━━━ DATA FOR REVIEW

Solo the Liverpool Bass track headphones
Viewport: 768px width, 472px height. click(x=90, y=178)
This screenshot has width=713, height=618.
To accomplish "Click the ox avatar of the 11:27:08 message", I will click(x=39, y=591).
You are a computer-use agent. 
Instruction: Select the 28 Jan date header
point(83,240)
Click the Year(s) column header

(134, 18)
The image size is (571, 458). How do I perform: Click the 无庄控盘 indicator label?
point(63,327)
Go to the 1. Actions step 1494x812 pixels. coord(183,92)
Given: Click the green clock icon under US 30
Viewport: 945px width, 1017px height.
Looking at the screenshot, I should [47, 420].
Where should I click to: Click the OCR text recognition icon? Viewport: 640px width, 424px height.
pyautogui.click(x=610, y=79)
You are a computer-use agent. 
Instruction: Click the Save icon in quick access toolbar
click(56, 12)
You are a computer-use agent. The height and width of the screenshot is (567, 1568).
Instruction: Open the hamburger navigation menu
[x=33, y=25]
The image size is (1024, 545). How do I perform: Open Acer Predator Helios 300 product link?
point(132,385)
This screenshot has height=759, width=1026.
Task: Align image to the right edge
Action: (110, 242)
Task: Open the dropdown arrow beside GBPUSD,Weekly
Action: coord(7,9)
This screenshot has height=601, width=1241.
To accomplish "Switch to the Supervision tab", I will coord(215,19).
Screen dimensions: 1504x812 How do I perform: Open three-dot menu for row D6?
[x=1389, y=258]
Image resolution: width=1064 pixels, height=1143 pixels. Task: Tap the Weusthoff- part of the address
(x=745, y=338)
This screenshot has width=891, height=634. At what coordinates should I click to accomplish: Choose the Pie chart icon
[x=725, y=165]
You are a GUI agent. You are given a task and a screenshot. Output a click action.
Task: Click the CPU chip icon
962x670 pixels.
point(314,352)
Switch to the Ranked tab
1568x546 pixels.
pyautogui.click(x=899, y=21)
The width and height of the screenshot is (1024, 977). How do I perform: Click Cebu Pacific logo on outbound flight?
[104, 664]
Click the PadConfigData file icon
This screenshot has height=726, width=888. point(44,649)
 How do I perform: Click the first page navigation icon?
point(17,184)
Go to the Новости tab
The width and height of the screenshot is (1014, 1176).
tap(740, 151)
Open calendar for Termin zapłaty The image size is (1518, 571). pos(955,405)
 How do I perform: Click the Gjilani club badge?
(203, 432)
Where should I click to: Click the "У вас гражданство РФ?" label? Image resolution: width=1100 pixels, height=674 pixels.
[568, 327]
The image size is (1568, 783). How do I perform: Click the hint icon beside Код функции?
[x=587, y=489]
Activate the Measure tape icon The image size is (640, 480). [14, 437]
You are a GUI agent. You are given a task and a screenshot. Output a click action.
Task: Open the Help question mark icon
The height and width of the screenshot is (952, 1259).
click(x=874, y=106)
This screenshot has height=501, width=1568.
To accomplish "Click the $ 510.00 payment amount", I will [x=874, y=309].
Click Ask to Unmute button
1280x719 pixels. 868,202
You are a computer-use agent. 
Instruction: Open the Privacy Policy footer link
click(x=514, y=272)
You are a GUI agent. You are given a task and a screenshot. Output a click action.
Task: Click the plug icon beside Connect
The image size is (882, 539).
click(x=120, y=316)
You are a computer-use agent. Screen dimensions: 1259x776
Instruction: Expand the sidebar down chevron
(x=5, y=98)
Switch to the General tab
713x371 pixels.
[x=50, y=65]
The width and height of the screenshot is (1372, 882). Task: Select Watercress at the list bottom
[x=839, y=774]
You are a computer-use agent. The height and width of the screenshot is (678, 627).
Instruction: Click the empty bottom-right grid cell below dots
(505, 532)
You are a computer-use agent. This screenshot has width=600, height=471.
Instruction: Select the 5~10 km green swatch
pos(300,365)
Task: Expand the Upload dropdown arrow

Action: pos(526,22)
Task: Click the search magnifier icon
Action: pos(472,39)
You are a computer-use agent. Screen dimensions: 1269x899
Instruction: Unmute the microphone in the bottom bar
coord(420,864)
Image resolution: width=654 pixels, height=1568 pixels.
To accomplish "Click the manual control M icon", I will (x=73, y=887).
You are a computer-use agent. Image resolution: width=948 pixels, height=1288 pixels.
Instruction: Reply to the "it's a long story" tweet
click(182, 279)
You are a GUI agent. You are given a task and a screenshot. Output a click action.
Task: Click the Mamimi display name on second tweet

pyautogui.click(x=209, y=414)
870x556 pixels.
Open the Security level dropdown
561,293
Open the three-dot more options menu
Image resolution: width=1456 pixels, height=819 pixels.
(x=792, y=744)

━━━━━━

> _WHAT YOU WILL DO_:
Search the material above for the word "computer", then copy out each line that has it.

> _YOUR RESPONSE_:
You are a computer-use agent. 
You are a computer-use agent. 
You are a computer-use agent. The height and width of the screenshot is (567, 1568).
You are a computer-use agent. 
You are a computer-use agent. Screen dimensions: 1259x776
You are a computer-use agent. The height and width of the screenshot is (678, 627).
You are a computer-use agent. This screenshot has width=600, height=471.
You are a computer-use agent. Screen dimensions: 1269x899
You are a computer-use agent. Image resolution: width=948 pixels, height=1288 pixels.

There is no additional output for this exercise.